We are asking people to stop and think about the messages toys and
media are sending to our children, and, possibly more importantly, the messages we as
parents and role models are sending to our children by encouraging
or allowing them to play with certain toys and media.
Consider the mixed messages we are sending to our youth and expecting
them to be able to process in a clear and healthy way. We want our
kids to treat others with respect and tolerance, yet so many toys
and media encourage aggression and fatal violence. Many times the images
presented eliminate the true results and consequences of the violence
featured. In movies and video games, characters who are attacked or
beaten do not bruise or bleed - sometimes they don't even die!

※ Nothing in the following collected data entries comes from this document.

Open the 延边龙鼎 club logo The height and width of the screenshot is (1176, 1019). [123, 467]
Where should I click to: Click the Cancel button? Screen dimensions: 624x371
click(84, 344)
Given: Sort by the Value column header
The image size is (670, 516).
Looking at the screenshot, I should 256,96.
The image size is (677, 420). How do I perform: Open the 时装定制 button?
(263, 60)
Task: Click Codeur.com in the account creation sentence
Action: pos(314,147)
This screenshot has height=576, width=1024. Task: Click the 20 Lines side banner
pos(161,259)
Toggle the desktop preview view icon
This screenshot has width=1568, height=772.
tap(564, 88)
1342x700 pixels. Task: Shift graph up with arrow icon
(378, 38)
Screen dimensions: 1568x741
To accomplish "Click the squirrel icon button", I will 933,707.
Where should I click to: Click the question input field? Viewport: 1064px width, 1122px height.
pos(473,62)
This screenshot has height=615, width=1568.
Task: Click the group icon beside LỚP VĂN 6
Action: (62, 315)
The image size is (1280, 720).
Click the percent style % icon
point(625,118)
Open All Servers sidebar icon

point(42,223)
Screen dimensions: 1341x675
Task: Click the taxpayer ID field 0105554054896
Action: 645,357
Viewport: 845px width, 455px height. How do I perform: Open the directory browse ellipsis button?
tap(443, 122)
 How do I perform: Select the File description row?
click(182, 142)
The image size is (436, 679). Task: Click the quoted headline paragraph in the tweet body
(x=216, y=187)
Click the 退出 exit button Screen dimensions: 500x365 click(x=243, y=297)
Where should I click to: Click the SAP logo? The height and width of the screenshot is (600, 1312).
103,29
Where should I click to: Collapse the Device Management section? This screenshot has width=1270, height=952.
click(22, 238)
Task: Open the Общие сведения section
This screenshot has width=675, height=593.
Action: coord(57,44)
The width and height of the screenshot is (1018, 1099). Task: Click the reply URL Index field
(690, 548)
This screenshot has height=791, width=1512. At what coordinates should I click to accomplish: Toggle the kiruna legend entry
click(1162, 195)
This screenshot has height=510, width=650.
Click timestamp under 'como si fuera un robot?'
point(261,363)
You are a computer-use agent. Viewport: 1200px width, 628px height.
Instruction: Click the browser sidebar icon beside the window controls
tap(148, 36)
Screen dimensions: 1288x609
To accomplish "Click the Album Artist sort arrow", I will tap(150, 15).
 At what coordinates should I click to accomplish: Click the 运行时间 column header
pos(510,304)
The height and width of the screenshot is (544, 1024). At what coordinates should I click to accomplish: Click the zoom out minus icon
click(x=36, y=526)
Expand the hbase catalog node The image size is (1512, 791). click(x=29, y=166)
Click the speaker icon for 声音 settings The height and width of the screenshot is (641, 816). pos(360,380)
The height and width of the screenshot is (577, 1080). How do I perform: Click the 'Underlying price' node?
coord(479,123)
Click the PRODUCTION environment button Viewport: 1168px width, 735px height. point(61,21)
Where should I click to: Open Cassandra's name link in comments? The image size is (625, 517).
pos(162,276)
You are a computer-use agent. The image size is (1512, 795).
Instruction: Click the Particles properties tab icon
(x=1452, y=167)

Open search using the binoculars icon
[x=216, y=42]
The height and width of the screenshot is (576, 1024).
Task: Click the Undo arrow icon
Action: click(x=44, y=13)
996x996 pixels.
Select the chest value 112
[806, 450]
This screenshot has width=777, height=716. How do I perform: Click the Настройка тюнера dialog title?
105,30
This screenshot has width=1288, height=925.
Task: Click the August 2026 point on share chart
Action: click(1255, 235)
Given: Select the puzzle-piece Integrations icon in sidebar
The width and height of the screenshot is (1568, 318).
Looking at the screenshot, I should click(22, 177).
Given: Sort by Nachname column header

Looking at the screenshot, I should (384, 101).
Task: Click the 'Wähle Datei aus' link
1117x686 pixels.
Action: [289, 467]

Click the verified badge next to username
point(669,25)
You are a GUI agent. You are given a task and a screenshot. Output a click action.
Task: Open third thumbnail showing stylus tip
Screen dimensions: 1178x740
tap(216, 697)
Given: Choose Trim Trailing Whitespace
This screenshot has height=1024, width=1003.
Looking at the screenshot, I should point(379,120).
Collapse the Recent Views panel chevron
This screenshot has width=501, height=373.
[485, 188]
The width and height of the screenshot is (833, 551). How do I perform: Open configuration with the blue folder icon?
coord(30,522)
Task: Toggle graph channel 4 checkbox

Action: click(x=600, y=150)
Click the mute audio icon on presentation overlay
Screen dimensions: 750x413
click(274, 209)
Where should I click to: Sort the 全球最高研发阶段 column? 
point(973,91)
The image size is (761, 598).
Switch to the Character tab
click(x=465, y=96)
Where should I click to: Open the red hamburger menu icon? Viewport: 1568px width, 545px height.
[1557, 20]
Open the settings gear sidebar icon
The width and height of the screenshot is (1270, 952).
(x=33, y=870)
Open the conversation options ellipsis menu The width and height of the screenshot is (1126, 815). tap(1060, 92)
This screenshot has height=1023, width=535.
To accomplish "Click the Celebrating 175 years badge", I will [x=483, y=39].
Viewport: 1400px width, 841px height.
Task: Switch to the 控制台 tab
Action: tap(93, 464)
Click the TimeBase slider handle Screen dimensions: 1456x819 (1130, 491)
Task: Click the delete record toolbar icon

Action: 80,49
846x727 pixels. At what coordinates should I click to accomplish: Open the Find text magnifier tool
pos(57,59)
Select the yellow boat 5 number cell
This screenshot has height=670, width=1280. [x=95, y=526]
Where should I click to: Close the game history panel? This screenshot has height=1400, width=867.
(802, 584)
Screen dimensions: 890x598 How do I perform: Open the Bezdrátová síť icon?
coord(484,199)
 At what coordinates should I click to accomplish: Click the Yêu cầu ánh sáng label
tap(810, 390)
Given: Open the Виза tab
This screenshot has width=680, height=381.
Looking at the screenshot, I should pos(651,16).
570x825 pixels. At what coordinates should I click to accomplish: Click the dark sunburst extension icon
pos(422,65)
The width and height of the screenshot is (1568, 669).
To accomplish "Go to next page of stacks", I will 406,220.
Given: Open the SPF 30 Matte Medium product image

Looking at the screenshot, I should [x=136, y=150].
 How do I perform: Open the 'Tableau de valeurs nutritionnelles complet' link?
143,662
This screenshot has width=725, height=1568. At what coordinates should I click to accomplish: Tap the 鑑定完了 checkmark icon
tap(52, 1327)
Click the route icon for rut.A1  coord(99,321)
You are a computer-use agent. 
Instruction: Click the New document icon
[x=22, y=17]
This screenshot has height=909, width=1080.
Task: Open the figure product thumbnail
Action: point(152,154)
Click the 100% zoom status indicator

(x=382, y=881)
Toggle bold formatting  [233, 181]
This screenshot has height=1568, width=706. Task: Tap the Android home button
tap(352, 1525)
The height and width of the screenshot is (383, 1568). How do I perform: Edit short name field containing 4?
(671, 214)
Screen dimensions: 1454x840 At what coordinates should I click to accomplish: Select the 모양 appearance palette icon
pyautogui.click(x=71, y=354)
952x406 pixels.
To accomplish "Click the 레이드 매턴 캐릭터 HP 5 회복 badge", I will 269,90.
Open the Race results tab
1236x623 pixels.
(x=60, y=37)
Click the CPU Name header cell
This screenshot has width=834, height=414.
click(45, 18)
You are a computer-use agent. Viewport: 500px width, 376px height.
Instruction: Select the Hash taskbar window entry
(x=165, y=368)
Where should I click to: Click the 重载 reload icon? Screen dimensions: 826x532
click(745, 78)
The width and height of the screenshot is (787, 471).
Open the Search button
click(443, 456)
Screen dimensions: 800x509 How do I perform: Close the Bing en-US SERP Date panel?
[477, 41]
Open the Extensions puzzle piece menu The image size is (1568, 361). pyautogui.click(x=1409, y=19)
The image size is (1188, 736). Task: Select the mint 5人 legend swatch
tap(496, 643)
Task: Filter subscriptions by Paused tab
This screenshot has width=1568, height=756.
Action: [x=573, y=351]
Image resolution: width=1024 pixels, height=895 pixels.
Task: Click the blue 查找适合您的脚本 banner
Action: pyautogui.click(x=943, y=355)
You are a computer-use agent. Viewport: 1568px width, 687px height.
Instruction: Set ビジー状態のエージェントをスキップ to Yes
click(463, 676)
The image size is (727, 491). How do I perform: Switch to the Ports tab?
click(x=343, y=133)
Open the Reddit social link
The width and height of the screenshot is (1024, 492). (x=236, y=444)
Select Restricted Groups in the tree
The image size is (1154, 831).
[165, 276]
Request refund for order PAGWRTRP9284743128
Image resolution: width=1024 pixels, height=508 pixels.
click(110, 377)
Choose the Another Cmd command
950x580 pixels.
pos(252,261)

Or if they do, they get back up to "play" another round. We all know this is
not a realistic representation of the effects of violence on living
creatures. What happens in the mind of a child when violence has
no consequences, when fighting and mortal combat are considered
games, and war is entertainment. Visit our
research page to get the facts.
Lt. Col. Dave Grossman, a military historian and author of On
Killing, states that "the inflicting of pain and suffering has become
a source of entertainment and vicarious pleasure rather than revulsion.
We are learning to kill, and we are learning to like it."
Children are not born violent--research shows that violence is a learned
behavior. And it is a behavior we are teaching to younger and younger
children.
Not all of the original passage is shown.